These effects are most pronounced during and immediately after large rainfall events of the type that are often associated with slope failure.
Vegetation can affect the stability of slopes by modifying the hydrologic regime of the soil. Trees transpire water through their leaves and this in turn depletes soil moisture. A forest can also intercept and adsorb moisture in the crowns of trees or in the ground litter. Interception and transpiration by trees in a forest would thus tend to maintain drier soils and mitigate or delay the onset of water logged or saturated conditions in the soil.
Landslides and other catastrophic mass wasting events in mountain slopes are generally correlated with high precipitation and storm activity. The influence of precipitation on both creep movement and landslide occurrence derives from its relation to groundwater movement and soil moisture stress. The higher or the more prolonged the periods of elevated moisture stress in a slope, the higher will be the creep or accumulated creep movement
A forest cover accelerates soil mositure depletion in a shallow soil mantle regardless of the steepness of the slope. For a simulated storm of a given intensity and duration, the recharge phase for the bare or denuded sope was therefore much shorter than for the forested one.

• therefore the first year after cutting is likely to be the most critical as far as soil moisture and its effects on slope stability are concerned.

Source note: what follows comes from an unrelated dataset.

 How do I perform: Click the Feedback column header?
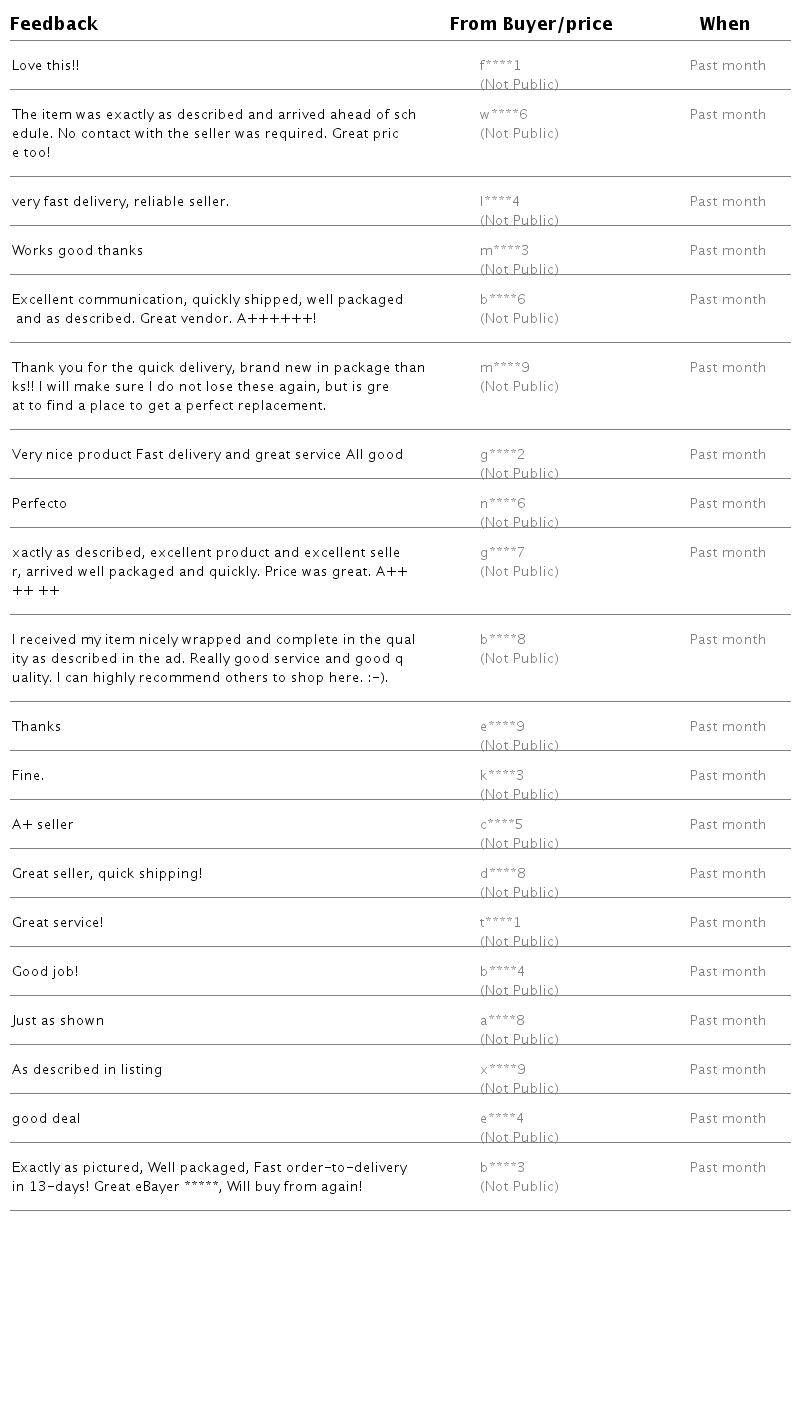[x=54, y=24]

Insights into the influence of tree cover on the soil moisture regime and hence on slope stability are provided by the results of a soil moisture monitrring study conducted in a forested site that was subsequently clear cut.
• indicate that the forest cover has little effect on the soil moisture regime once precipitation of sufficient duration and intensity falls on the slope and eliminates soil moisture suction.
• Tree cover does not appear to have much influence on the probability of catastrophic sliding during intense storms. On the other hand, the soil moisture suction is definitely lower during the drier season of the year and accordingly creep movement and its destabilizing influence could extend over al longer period if vegetation removal results in substantially decreased soil moisiture tension or suction over a large part of the year.
3. Buttressing and arching
Buttressing and soil arching action by trunks of trees growing in slopes can also play an important role in slope stability. Buttressing or lateral restraint against shallow slope movement is provide by firmly anchored rigid tree trunks.
Tree trunks and their associated vertical root cylinders behave as potential abutments of soil arches which form upslope of the tree
Arching in soil occurs when soil attempts to move through and around a row of trees firmly embedded or anchored in an unyielding layer. Under the right conditions the trees behave as cantilever piles and as the abutments of "soil arches" that form in the ground upslope of the trees.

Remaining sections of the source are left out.